> Written task:
Please retype the lines starting at the line that contains "Where should I click to: Disconnect" and ending at the line that contains "Click the Float64", including both of those lines.

>> Start Record set

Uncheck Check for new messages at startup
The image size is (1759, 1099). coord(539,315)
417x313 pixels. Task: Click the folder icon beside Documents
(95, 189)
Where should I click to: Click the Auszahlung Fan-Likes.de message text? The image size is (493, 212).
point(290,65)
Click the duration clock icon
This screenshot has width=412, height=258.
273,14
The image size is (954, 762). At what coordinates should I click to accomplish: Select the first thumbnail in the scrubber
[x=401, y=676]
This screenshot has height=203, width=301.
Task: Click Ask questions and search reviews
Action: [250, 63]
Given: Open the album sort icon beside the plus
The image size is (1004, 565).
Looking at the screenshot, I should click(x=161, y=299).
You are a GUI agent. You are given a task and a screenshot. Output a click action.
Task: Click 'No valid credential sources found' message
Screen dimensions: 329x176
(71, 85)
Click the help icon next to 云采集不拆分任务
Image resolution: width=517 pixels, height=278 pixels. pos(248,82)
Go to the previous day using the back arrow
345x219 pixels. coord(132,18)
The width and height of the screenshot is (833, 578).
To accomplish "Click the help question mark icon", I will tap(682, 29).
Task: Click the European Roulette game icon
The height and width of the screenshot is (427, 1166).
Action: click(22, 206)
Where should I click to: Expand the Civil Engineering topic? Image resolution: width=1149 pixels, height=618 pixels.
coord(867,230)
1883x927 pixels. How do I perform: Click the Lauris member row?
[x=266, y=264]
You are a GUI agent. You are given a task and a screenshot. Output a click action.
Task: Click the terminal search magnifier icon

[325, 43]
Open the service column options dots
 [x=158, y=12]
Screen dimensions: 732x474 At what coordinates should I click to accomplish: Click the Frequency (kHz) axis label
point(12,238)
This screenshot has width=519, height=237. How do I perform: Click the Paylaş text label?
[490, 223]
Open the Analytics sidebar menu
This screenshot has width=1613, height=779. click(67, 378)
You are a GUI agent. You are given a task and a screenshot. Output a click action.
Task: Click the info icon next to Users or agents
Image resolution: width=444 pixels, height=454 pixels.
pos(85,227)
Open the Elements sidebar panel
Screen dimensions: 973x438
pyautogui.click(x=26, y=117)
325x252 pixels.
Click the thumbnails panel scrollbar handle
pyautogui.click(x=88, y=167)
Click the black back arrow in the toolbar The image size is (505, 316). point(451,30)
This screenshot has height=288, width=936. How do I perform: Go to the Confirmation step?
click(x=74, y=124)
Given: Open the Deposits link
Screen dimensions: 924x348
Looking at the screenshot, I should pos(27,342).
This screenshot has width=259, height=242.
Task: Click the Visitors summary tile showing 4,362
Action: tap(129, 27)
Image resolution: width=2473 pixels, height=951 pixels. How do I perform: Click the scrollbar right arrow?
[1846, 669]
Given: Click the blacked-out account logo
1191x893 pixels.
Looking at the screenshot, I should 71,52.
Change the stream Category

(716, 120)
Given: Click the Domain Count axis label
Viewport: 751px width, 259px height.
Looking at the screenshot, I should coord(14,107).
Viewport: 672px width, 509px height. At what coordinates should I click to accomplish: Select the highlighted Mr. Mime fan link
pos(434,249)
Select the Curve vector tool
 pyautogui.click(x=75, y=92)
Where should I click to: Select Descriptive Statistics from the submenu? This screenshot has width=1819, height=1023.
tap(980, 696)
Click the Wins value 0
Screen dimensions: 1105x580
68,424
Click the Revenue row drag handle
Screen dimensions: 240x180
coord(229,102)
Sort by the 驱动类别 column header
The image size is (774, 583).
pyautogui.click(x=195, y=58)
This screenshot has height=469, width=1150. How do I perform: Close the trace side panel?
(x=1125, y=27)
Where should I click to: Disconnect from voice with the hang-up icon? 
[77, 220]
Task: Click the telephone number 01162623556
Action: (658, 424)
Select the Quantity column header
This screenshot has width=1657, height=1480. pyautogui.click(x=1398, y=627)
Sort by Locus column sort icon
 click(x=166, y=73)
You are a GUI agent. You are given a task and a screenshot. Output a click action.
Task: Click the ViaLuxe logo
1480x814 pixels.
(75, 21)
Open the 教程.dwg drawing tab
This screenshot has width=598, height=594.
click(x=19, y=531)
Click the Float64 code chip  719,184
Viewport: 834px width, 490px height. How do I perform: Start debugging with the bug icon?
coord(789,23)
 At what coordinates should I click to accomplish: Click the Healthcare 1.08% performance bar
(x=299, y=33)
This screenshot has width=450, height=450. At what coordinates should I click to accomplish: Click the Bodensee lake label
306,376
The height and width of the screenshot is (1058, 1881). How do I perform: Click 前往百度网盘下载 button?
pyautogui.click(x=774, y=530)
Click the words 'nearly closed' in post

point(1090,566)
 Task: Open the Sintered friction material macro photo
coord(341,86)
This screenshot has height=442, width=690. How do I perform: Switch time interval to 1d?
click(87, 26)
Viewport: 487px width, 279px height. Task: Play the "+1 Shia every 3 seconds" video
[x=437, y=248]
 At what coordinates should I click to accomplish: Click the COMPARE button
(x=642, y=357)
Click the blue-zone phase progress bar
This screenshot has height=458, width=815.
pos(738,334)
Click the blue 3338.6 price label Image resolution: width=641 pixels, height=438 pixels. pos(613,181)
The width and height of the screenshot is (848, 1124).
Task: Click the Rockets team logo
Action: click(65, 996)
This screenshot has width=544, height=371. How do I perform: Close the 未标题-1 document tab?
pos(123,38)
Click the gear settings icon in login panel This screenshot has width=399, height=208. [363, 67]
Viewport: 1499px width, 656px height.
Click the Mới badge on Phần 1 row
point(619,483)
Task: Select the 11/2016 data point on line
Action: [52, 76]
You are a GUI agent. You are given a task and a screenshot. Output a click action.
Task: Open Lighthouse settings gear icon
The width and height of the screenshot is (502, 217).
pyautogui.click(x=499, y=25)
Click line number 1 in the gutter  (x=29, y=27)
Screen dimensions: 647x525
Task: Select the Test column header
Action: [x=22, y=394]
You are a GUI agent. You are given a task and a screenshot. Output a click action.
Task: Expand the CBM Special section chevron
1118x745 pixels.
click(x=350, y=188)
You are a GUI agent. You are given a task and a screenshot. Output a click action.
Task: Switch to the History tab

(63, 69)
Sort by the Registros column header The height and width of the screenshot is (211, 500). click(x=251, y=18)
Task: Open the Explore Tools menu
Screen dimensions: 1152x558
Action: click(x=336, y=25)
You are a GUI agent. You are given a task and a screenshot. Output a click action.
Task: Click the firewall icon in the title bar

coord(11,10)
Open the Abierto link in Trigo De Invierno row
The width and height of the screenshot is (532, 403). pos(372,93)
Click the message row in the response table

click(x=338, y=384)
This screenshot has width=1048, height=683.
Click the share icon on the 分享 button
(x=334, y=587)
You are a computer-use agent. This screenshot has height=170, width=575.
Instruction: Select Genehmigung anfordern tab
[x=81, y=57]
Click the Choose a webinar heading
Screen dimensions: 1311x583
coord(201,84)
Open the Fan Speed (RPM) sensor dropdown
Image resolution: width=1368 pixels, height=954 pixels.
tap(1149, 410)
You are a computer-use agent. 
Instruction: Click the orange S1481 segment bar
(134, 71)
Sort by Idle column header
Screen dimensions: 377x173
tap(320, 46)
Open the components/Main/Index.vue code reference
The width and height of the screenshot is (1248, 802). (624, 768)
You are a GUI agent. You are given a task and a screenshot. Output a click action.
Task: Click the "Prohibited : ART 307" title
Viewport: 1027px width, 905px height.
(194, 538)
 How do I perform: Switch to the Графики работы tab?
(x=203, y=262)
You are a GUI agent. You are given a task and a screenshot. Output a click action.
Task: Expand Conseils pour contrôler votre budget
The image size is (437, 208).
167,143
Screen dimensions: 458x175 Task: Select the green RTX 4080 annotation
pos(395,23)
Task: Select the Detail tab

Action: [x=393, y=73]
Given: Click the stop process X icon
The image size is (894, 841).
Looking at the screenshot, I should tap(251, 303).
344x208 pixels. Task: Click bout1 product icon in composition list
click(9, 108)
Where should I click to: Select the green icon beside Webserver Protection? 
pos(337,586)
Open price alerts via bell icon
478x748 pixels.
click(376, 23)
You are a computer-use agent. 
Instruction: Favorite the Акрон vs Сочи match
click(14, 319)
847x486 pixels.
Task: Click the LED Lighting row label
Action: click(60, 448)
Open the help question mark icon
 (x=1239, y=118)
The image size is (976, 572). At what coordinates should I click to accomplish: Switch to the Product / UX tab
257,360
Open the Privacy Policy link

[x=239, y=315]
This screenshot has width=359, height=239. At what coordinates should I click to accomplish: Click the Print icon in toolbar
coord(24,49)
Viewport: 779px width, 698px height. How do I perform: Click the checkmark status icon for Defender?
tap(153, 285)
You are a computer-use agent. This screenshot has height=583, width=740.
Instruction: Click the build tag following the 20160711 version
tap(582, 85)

>> End Record set

> Answer to the task:
Where should I click to: Disconnect from voice with the hang-up icon? 
[77, 220]
Task: Click the telephone number 01162623556
Action: (658, 424)
Select the Quantity column header
This screenshot has width=1657, height=1480. pyautogui.click(x=1398, y=627)
Sort by Locus column sort icon
 click(x=166, y=73)
You are a GUI agent. You are given a task and a screenshot. Output a click action.
Task: Click the ViaLuxe logo
1480x814 pixels.
(75, 21)
Open the 教程.dwg drawing tab
This screenshot has width=598, height=594.
click(x=19, y=531)
Click the Float64 code chip  719,184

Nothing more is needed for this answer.